THE TASK – Rewrite the lines below with "click" changed to "tap" and everything else kept the same. Leave the pictures out.

[START]

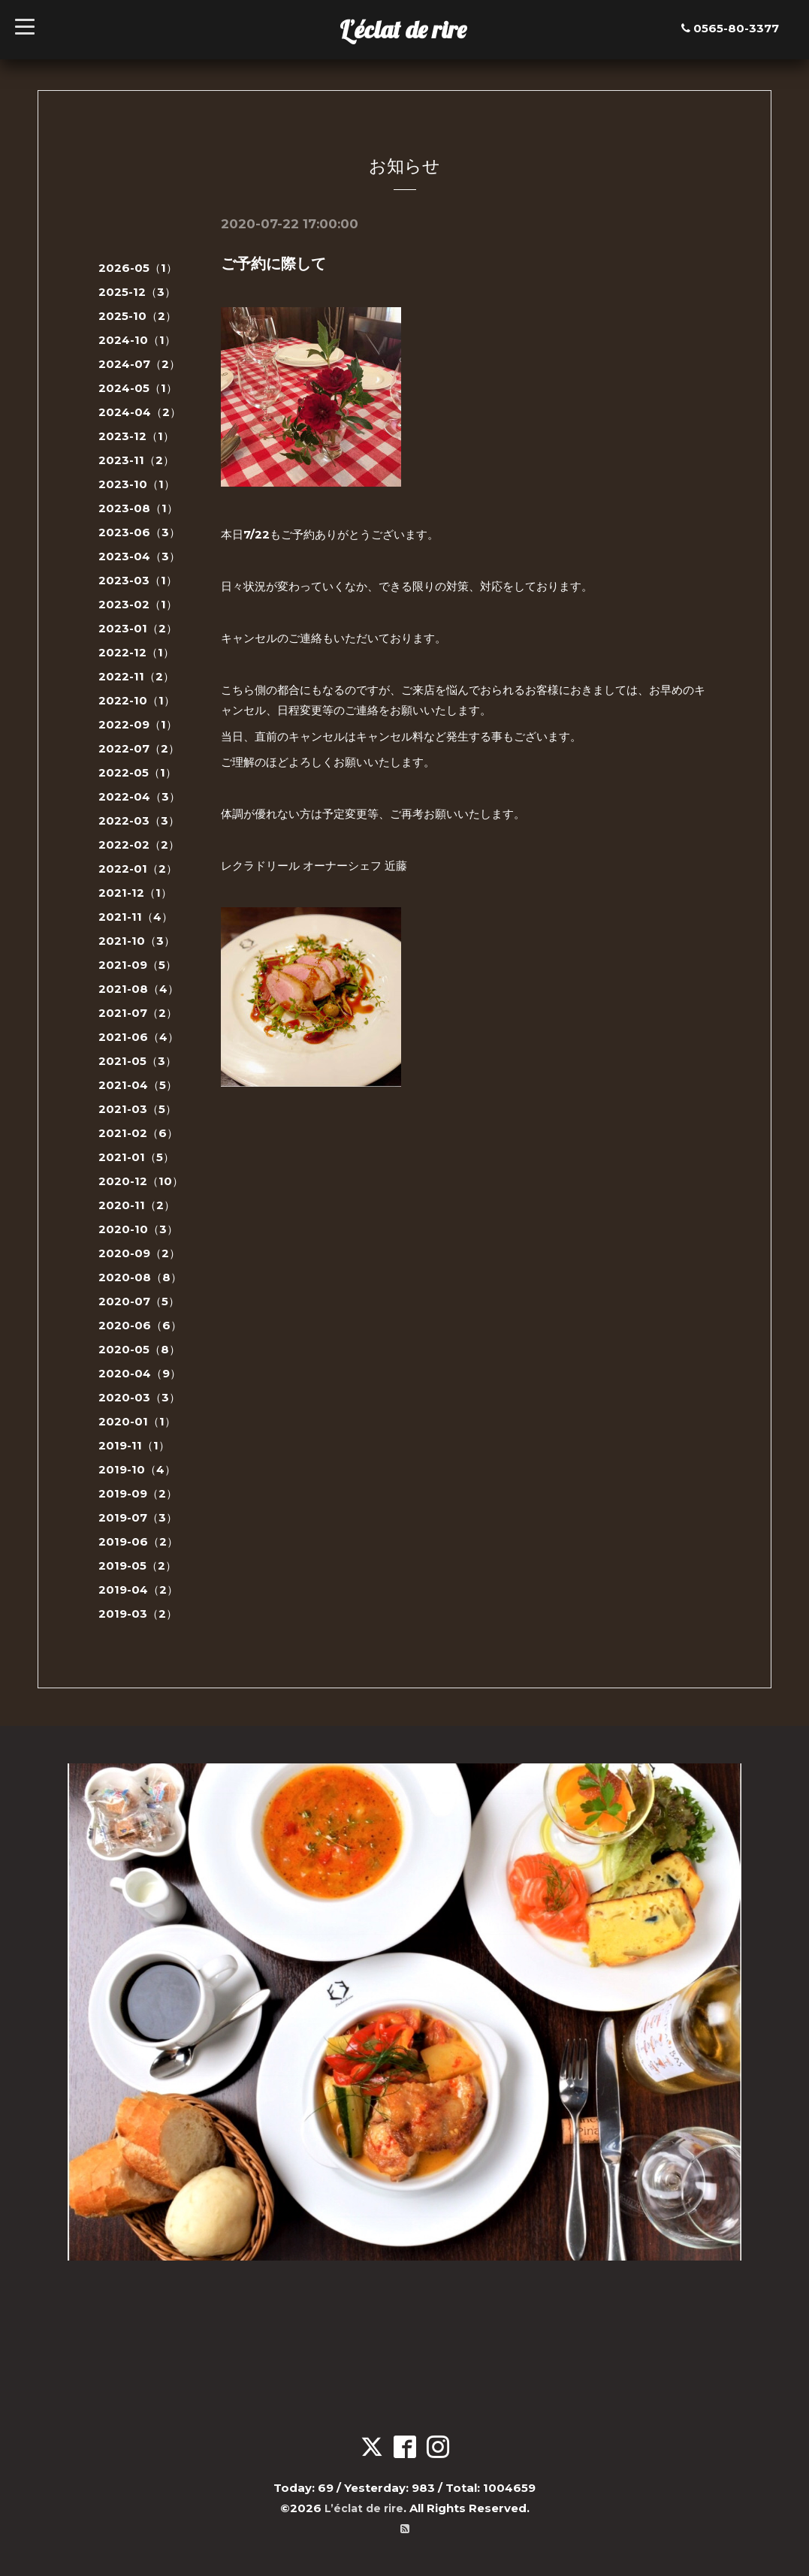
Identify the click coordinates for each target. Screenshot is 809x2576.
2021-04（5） (137, 1085)
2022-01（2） (137, 868)
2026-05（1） (137, 268)
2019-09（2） (137, 1493)
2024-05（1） (137, 388)
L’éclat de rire (403, 29)
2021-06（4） (138, 1037)
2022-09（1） (137, 724)
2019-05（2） (137, 1565)
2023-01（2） (137, 628)
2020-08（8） (140, 1277)
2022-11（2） (136, 676)
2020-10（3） (138, 1229)
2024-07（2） (139, 364)
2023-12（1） (136, 436)
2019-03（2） (137, 1613)
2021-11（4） (135, 916)
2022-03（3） (139, 820)
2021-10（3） (136, 941)
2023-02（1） (137, 604)
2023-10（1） (136, 484)
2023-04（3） (139, 556)
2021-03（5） (137, 1109)
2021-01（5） (136, 1157)
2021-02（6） (138, 1133)
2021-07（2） (137, 1013)
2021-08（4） (138, 989)
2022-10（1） (136, 700)
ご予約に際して (273, 264)
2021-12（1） (135, 892)
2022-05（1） (137, 772)
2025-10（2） (137, 316)
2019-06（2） (138, 1541)
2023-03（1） (137, 580)
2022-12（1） (136, 652)
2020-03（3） (139, 1397)
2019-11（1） (134, 1445)
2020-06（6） (140, 1325)
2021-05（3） (137, 1061)
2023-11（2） (136, 460)
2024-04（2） (139, 412)
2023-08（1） (138, 508)
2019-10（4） (137, 1469)
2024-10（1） (137, 340)
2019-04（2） (138, 1589)
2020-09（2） (139, 1253)
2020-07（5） (139, 1301)
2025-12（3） (137, 292)
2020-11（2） (136, 1205)
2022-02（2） (139, 844)
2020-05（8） (139, 1349)
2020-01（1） (137, 1421)
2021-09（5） (137, 965)
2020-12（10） (140, 1181)
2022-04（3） (139, 796)
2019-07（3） (137, 1517)
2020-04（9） (139, 1373)
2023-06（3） (139, 532)
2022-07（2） (139, 748)
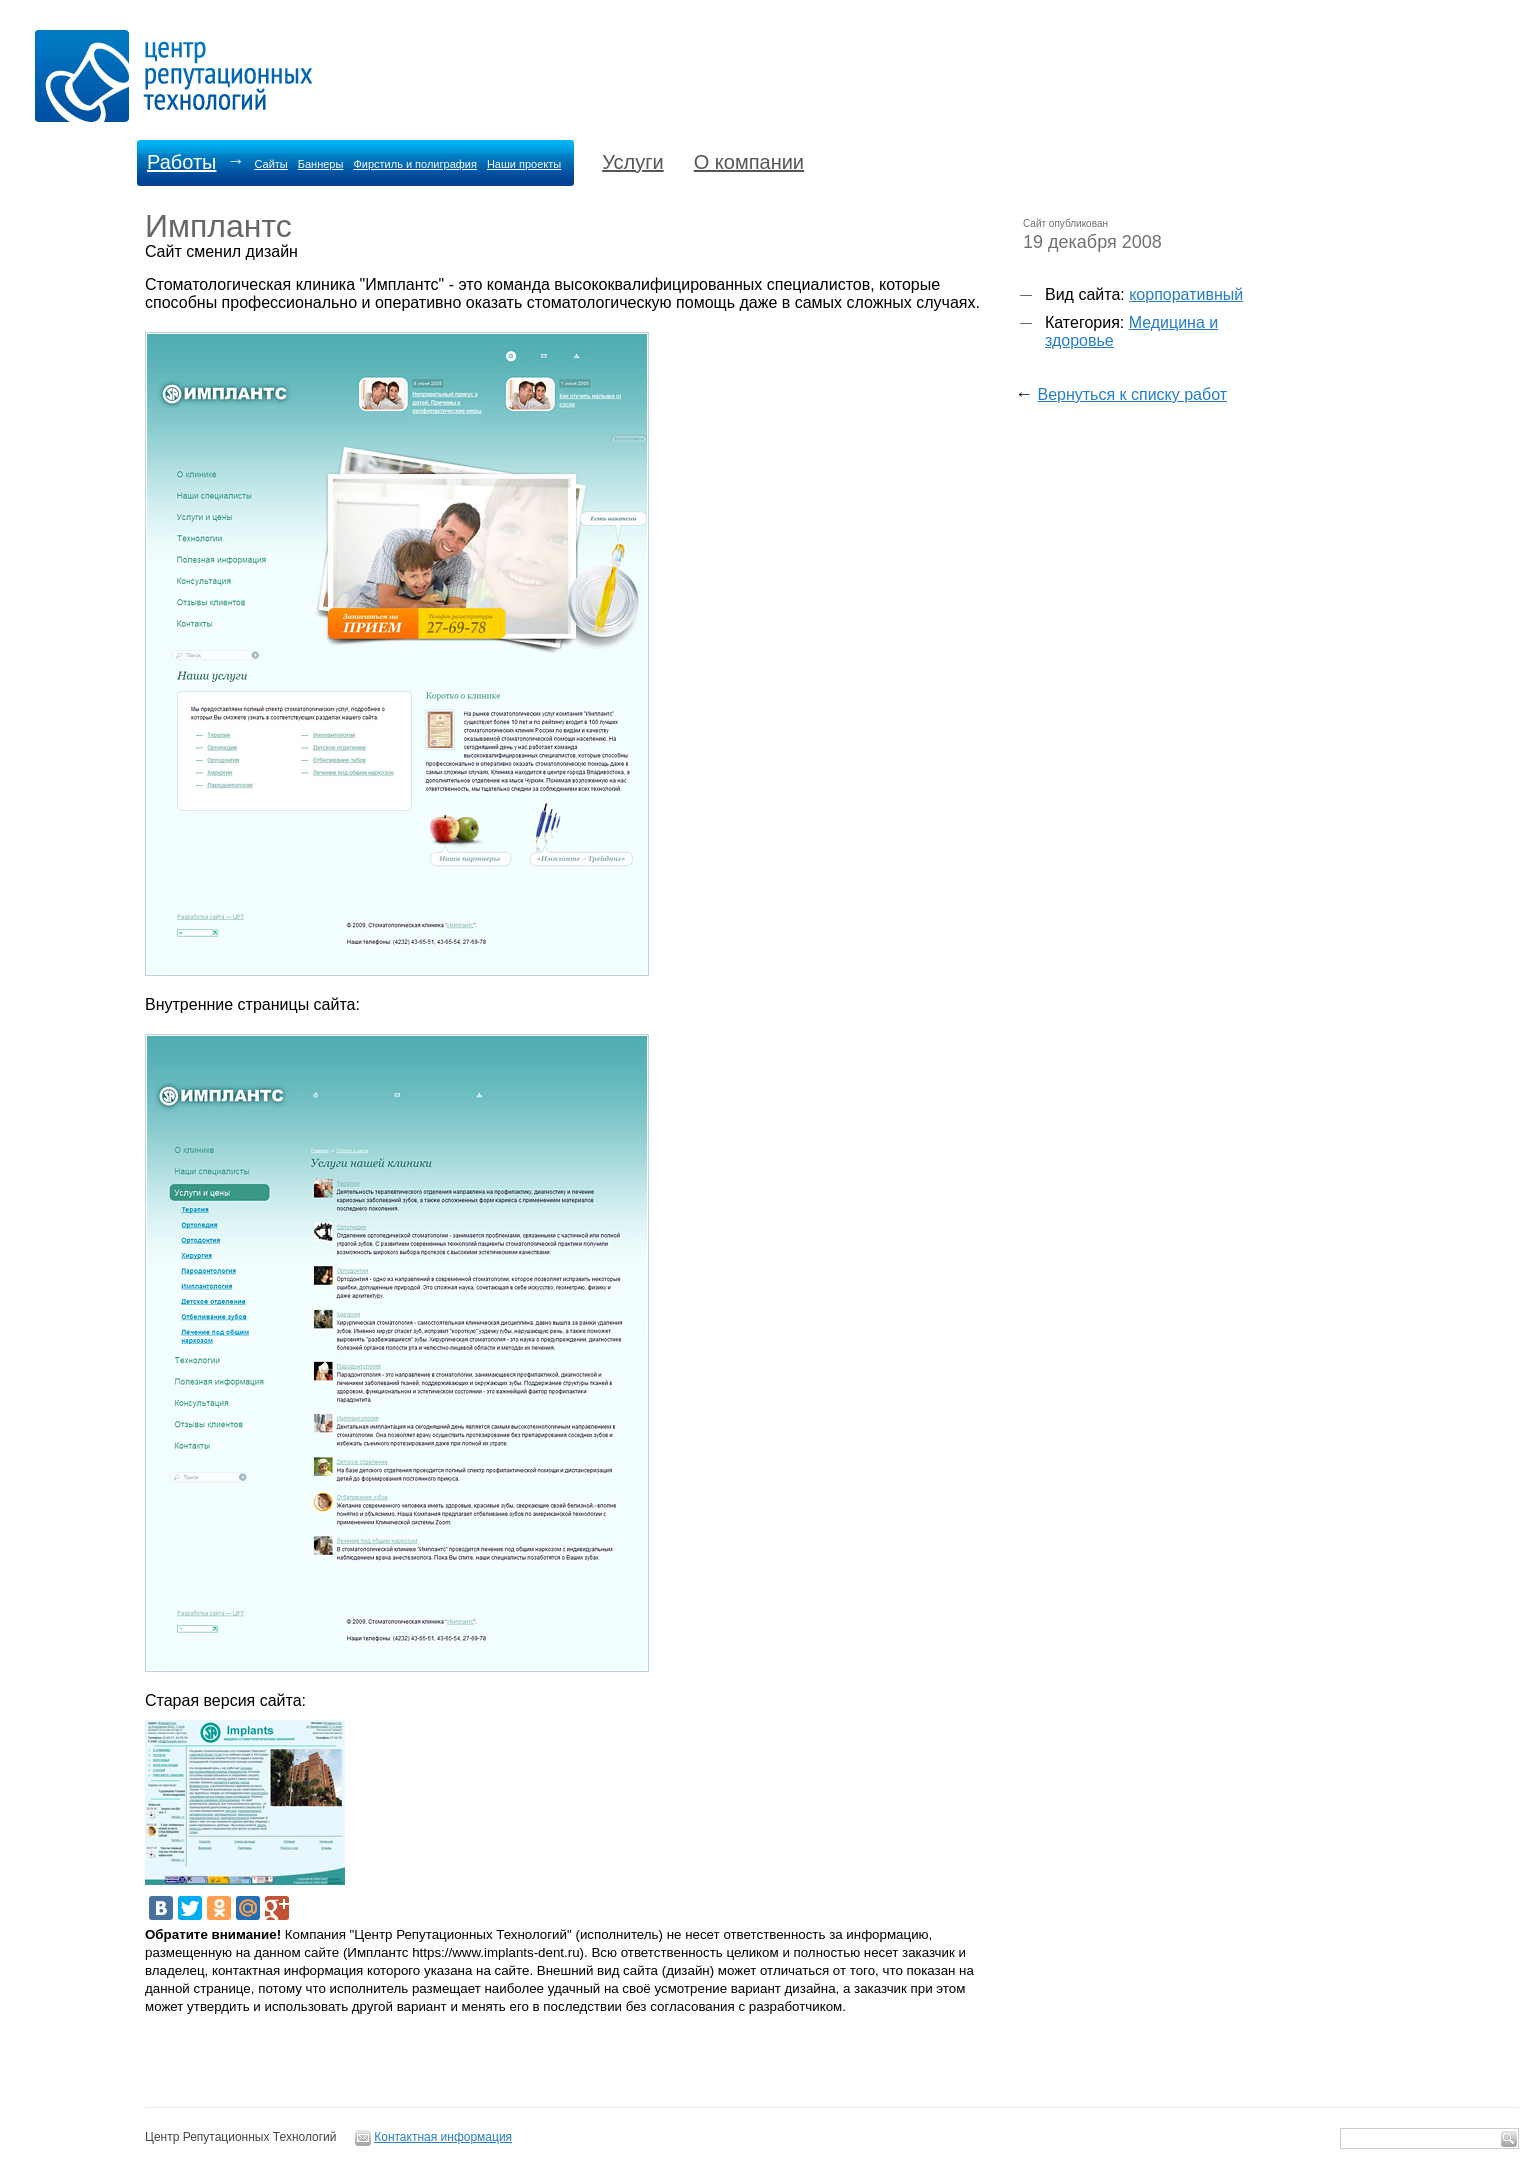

[END]

RESPONSE –
Identify the tap coordinates for each target. Screenshot is 809x2576.
2021-04（5） (137, 1085)
2022-01（2） (137, 868)
2026-05（1） (137, 268)
2019-09（2） (137, 1493)
2024-05（1） (137, 388)
L’éclat de rire (403, 29)
2021-06（4） (138, 1037)
2022-09（1） (137, 724)
2019-05（2） (137, 1565)
2023-01（2） (137, 628)
2020-08（8） (140, 1277)
2022-11（2） (136, 676)
2020-10（3） (138, 1229)
2024-07（2） (139, 364)
2023-12（1） (136, 436)
2019-03（2） (137, 1613)
2021-11（4） (135, 916)
2022-03（3） (139, 820)
2021-10（3） (136, 941)
2023-02（1） (137, 604)
2023-10（1） (136, 484)
2023-04（3） (139, 556)
2021-03（5） (137, 1109)
2021-01（5） (136, 1157)
2021-02（6） (138, 1133)
2021-07（2） (137, 1013)
2021-08（4） (138, 989)
2022-10（1） (136, 700)
ご予約に際して (273, 264)
2021-12（1） (135, 892)
2022-05（1） (137, 772)
2025-10（2） (137, 316)
2019-06（2） (138, 1541)
2023-03（1） (137, 580)
2022-12（1） (136, 652)
2020-03（3） (139, 1397)
2019-11（1） (134, 1445)
2020-06（6） (140, 1325)
2021-05（3） (137, 1061)
2023-11（2） (136, 460)
2024-04（2） (139, 412)
2023-08（1） (138, 508)
2019-10（4） (137, 1469)
2024-10（1） (137, 340)
2019-04（2） (138, 1589)
2020-09（2） (139, 1253)
2020-07（5） (139, 1301)
2025-12（3） (137, 292)
2020-11（2） (136, 1205)
2022-02（2） (139, 844)
2020-05（8） (139, 1349)
2020-01（1） (137, 1421)
2021-09（5） (137, 965)
2020-12（10） (140, 1181)
2022-04（3） (139, 796)
2019-07（3） (137, 1517)
2020-04（9） (139, 1373)
2023-06（3） (139, 532)
2022-07（2） (139, 748)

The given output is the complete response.